HONG KONG (Reuters Breakingviews) - Lee Kun-hee leaves behind an impressive, albeit deeply flawed, empire. The Samsung chairman, who transformed his father’s noodle-trading business into a $355 billion smartphone and chipmaking colossus, has died at 78. The second-generation leader’s mark on Korea Inc will endure, but so do scandals that threaten the family’s grip on power.
To make an emphatic point about quality more than two decades ago, Lee set ablaze 150,000 of his company’s faulty mobile phones and fax machines in front of gathered employees. The bonfire embodied a relentless drive to remake Samsung into a renowned international brand alongside General Electric and Sony. It also underscored his abrasive and exacting management style, which included long meetings and pointed directives such as “change everything except your wife and children”.

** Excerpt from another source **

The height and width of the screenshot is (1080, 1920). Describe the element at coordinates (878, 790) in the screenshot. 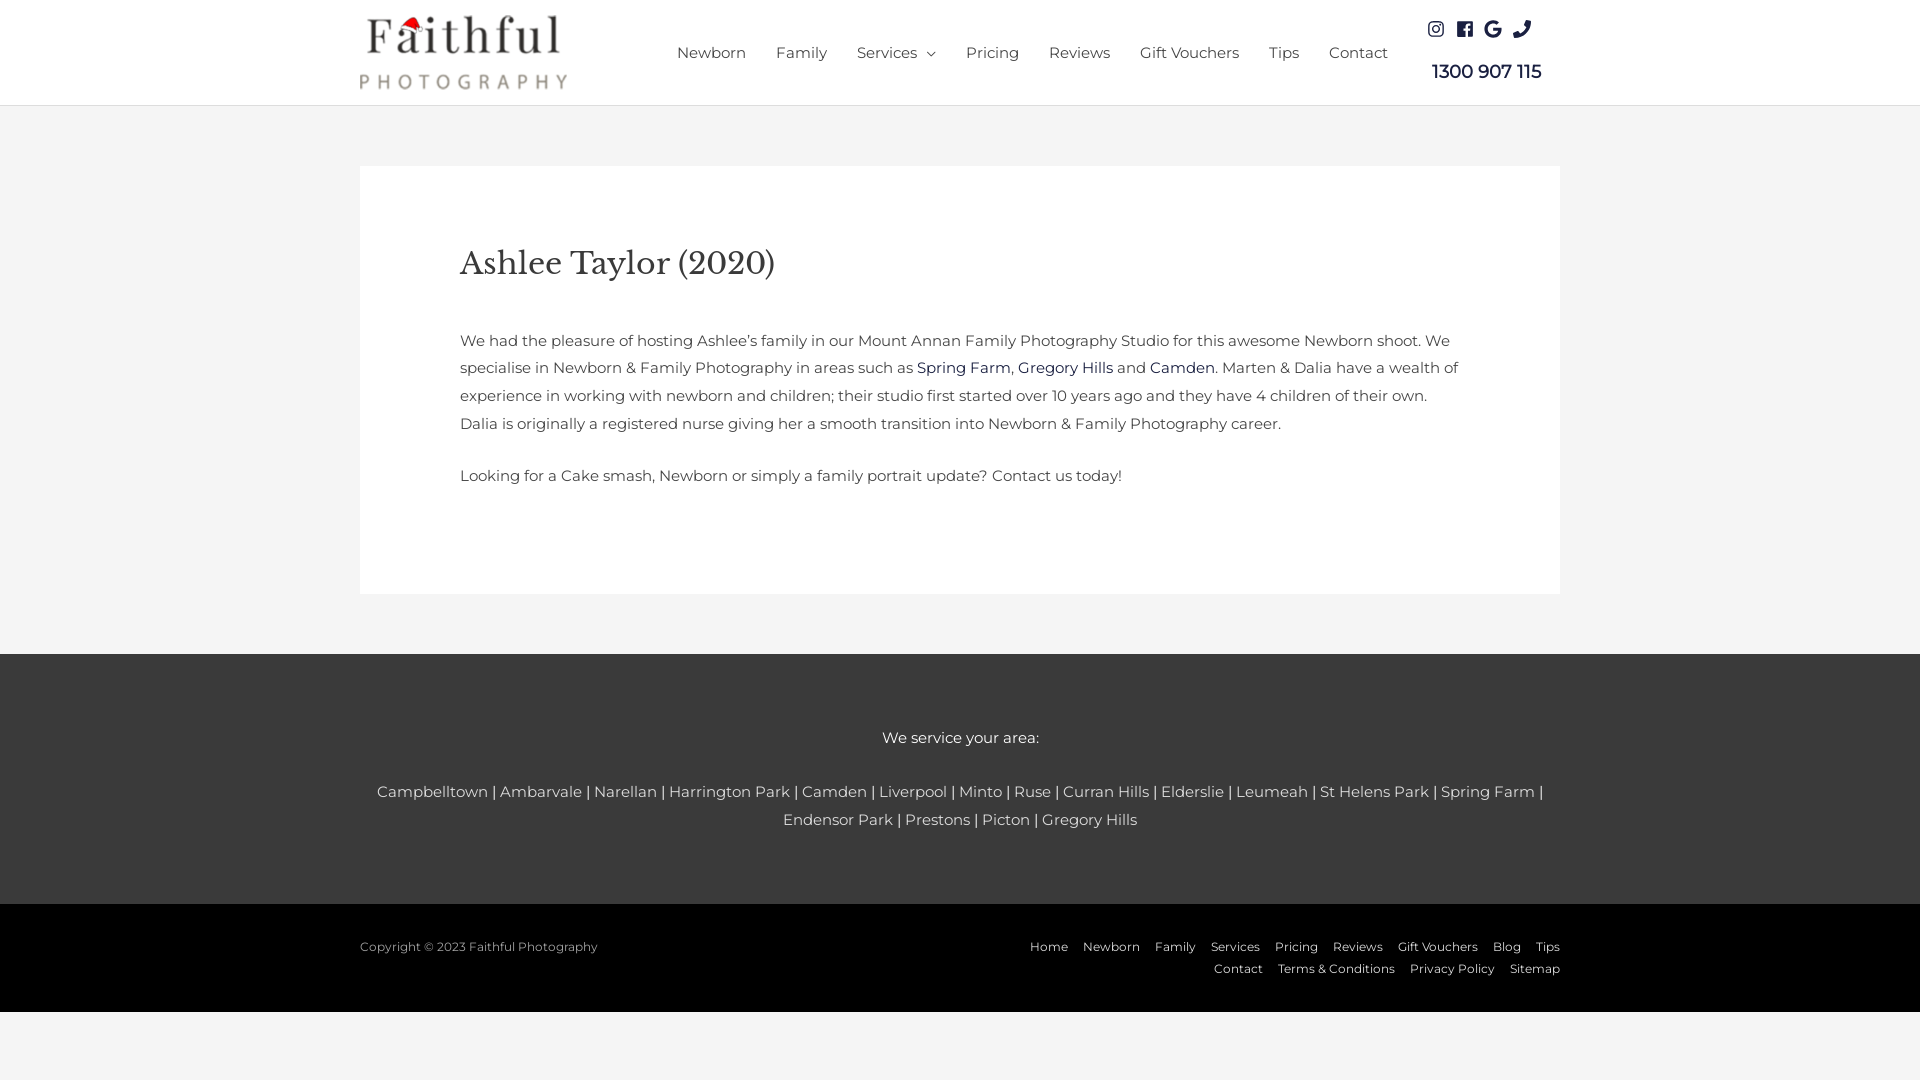

I see `'Liverpool'` at that location.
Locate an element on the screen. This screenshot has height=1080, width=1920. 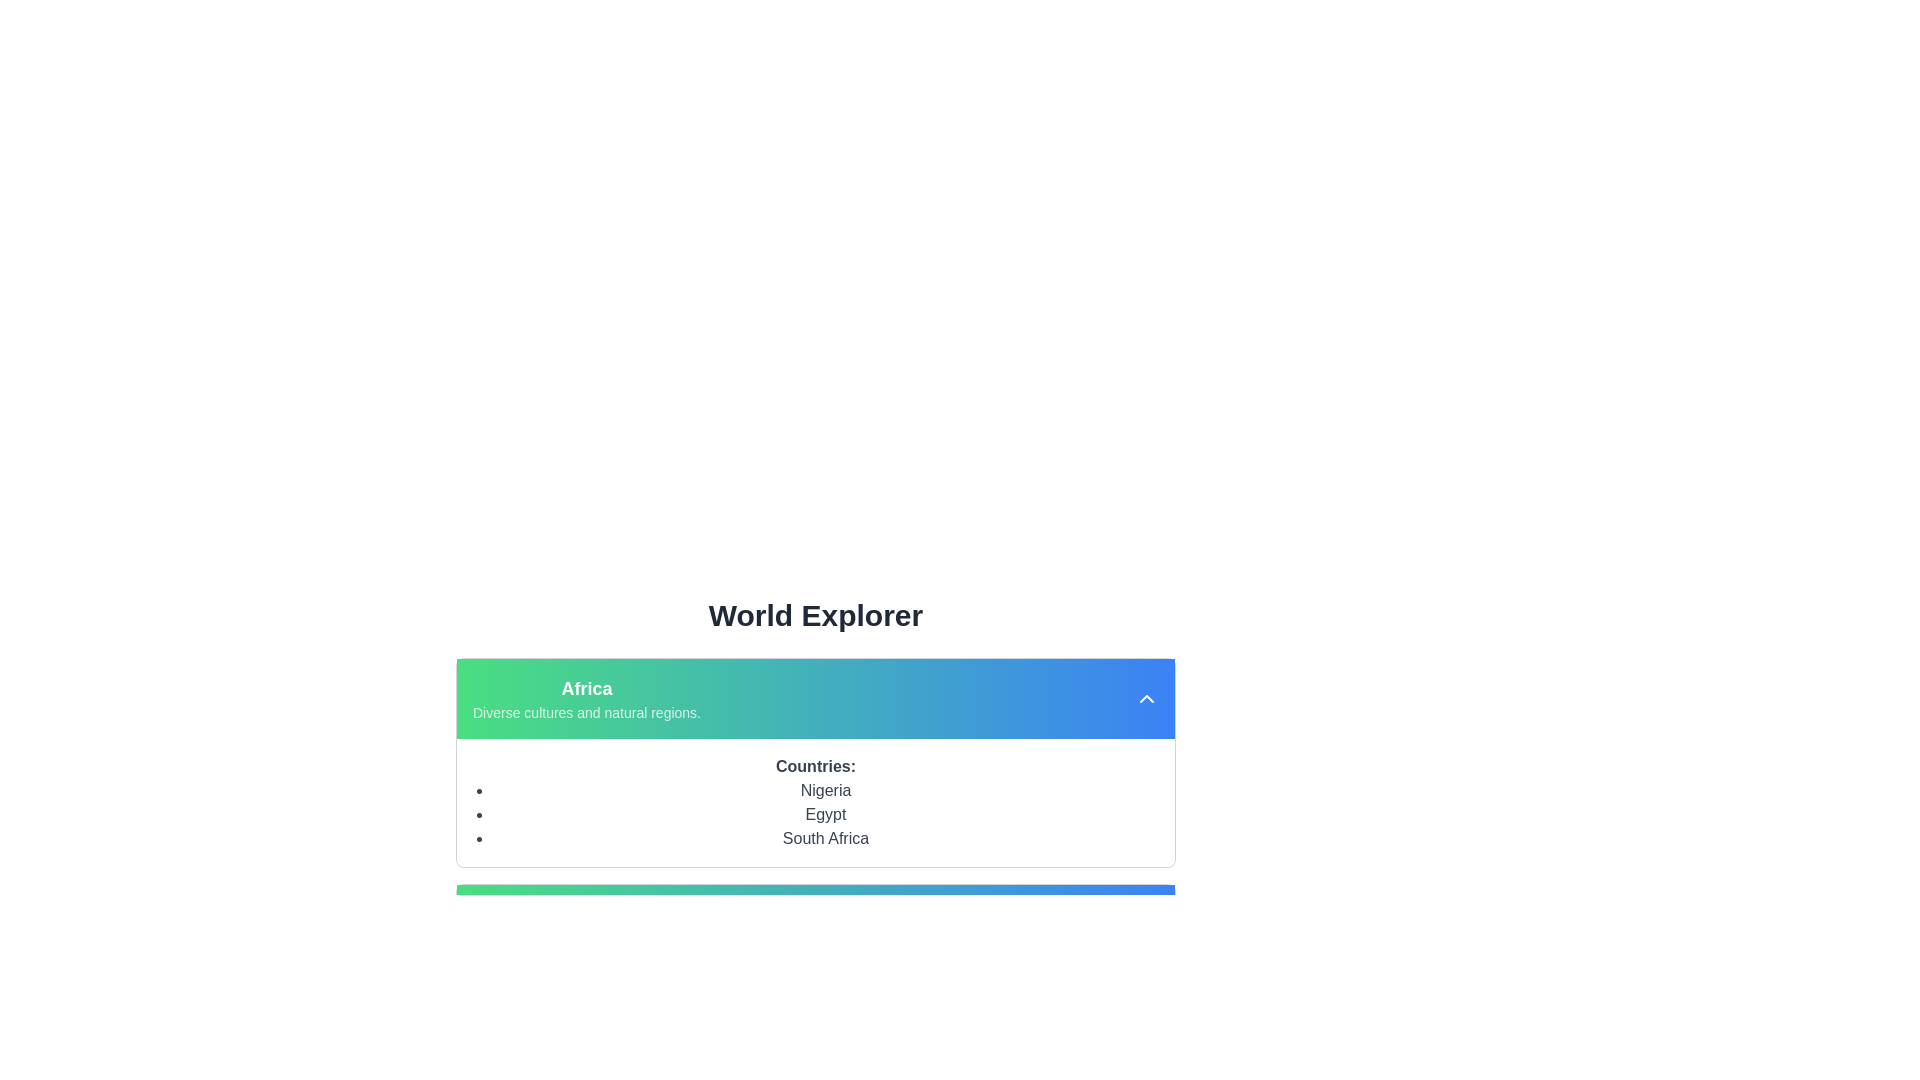
the text label 'Egypt' which is the second item in the bulleted list under the heading 'Countries:' in the section titled 'Africa' is located at coordinates (825, 814).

After successfully putting Samsung on the map, Lee stepped down in 2008 following a bribery and tax evasion conviction, alongside allegations that he helped his children buy shares on the cheap. By then, the conglomerate spanned technology, insurance, shipbuilding and more. Lee’s controversial investments in memory chips and mobile handsets helped pave the way to challenge the dominance of Intel and Apple.

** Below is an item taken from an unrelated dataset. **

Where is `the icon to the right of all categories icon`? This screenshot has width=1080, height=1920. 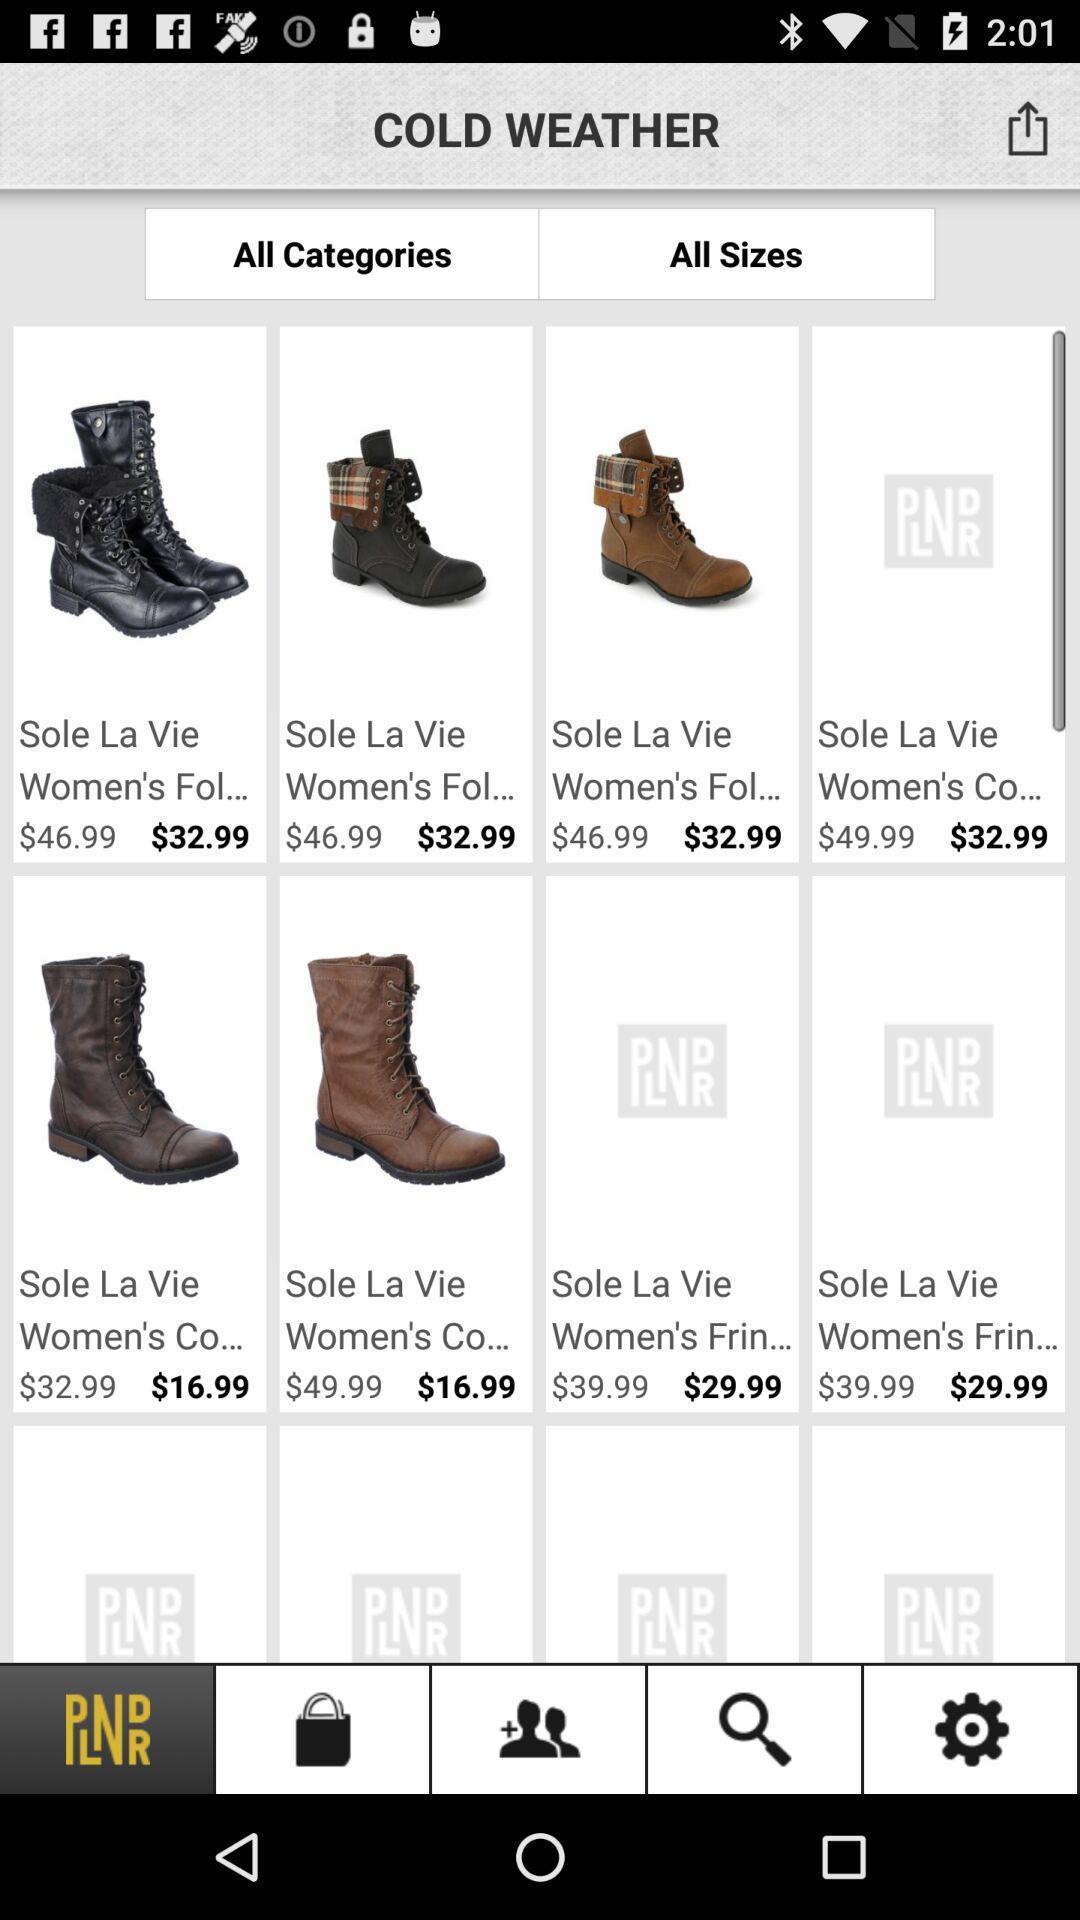 the icon to the right of all categories icon is located at coordinates (736, 252).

Not much should change operationally for Samsung. Lee had been incapacitated since suffering a heart attack in 2014. His son Jay Y. Lee has been quietly leading from the wings, overseeing new investments in smart-cars, next-generation 5G telecommunications, biotechnology and more.

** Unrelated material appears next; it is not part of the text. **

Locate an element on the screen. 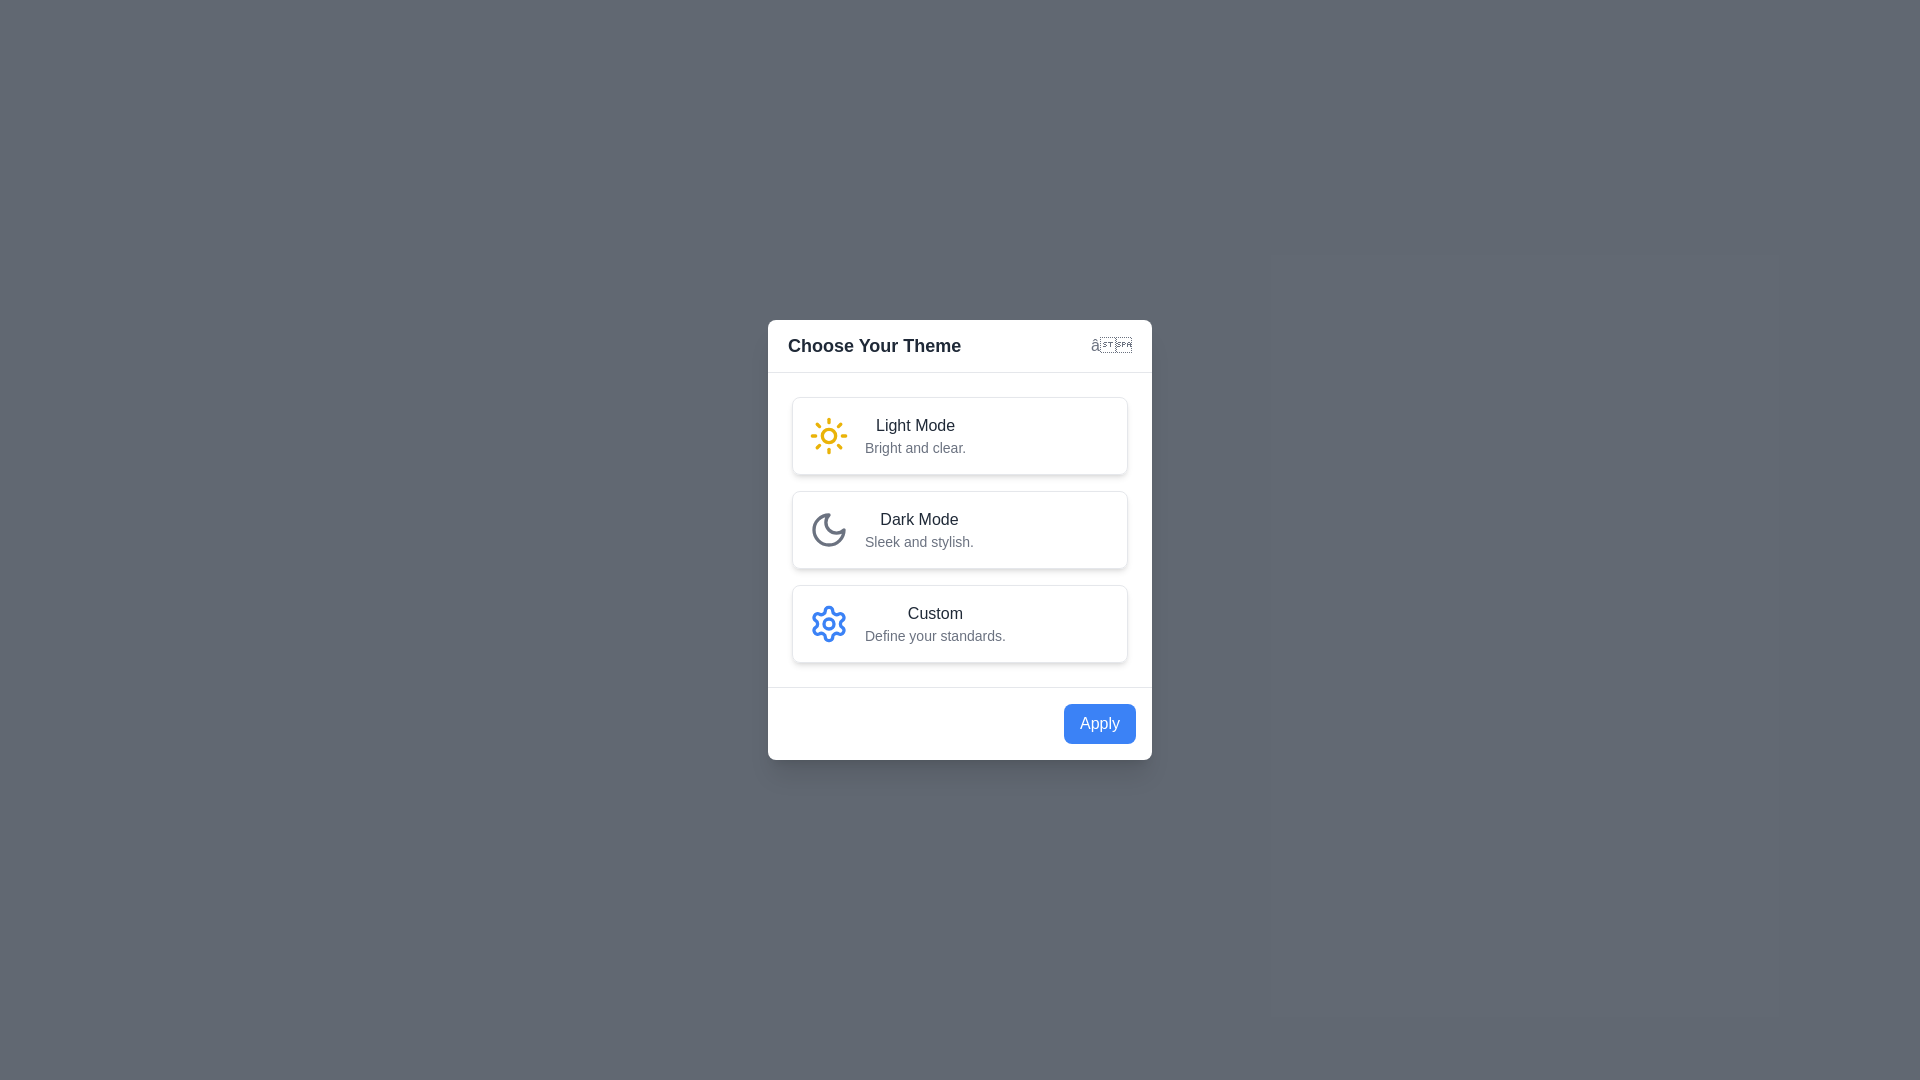  the theme card for Light Mode theme is located at coordinates (960, 434).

The younger Lee also has been embroiled in legal troubles. Just two years after he was released from prison over his role in a bribery mess that led to the impeachment of South Korea’s then-president, Jay Y. is on trial again over a controversial 2015 merger between two Samsung affiliates that helped him assume greater control of Samsung Electronics.
At issue is a tangled web of circular and cross-shareholdings of more than a dozen company affiliates. The structure allows the family to exert control with small direct stakes. Lee, for instance, held just 4.2% of Samsung Electronics, while Jay Y. owns 0.7%. It’s unlikely that the heirs, who don’t even have board seats in many Samsung companies, can lead without an inheritance, which will be heavily taxed. Regulators are also mulling new restrictions on opaque interrelated deals. Along with an incredible corporate achievement, Lee bequeaths a giant governance mess.